Zero. Find a local eCycler in your area.


----------



## joed (Mar 13, 2005)

I would take it if you payed me $5.


----------



## TheEplumber (Jul 20, 2010)

gregzoll said:


> Zero. Find a local eCycler in your area.


Our dump site has them piled high on pallets......


----------



## gregzoll (Dec 25, 2006)

That is like the place here in Springfield, IL. Habitat did do eCycling in our area for a while. Now they do not. I did find one guy in our town that will come to your house. Collect any metal materials, etc. and get the money from recycling them at the local scrapyard.


----------



## joed (Mar 13, 2005)

In Ontario you can get paid for your electronics. Last pile I took in was $.10 a pound.


----------



## concretemasonry (Oct 10, 2006)

There is always Best Buy. I took in a big old relic of a TV (they even unloaded it) and I got $10.00 gift cerificate that could be applied to a later purchase.

In our area, there are numerous city or county recycling centers that accept them for free.

Most dumps and for-profit salvage/junk yards want about $25 to take a TV set.

Dick


----------



## ddawg16 (Aug 15, 2011)

it's about par to trying to sell the concrete you broke up off an old driveway...

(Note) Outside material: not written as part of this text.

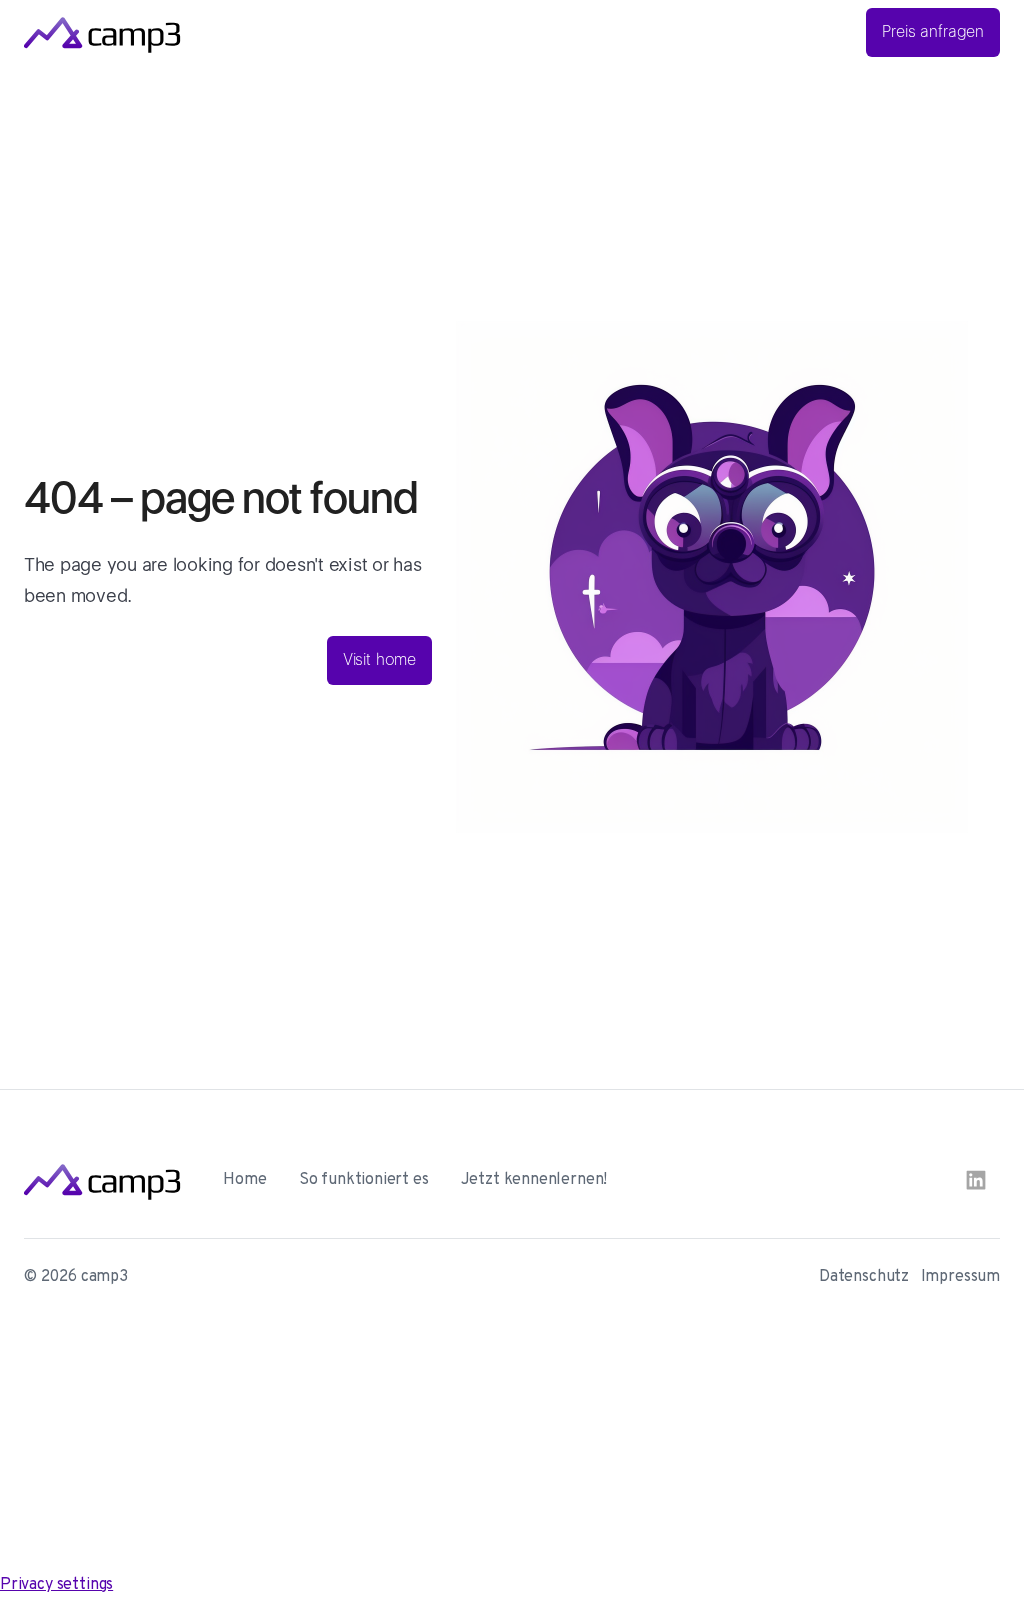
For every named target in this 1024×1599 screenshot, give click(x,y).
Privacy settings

Want to know a quandary? I have an old Heathkit 25" color TV that I built about 35 years ago. After about 15 years of use, I put a new CRT in it. It works (or did)...has a minor problem with the HV section....I just need to go back and re-solder the HV board (common problem). Right now it's collecting dust. The beast is HEAVY...as in over 100 lbs...I modified the IF section so that it accepts base-band video..i.e., I can hook a DVD player up to it using the video (yellow RCA plug) and watch movies...


What do I do with it? Am I really ever going to dust it off, fix it and use it? I put a lot of work into building it. In relative terms, it's a collector piece....a collector piece that is heavy and large.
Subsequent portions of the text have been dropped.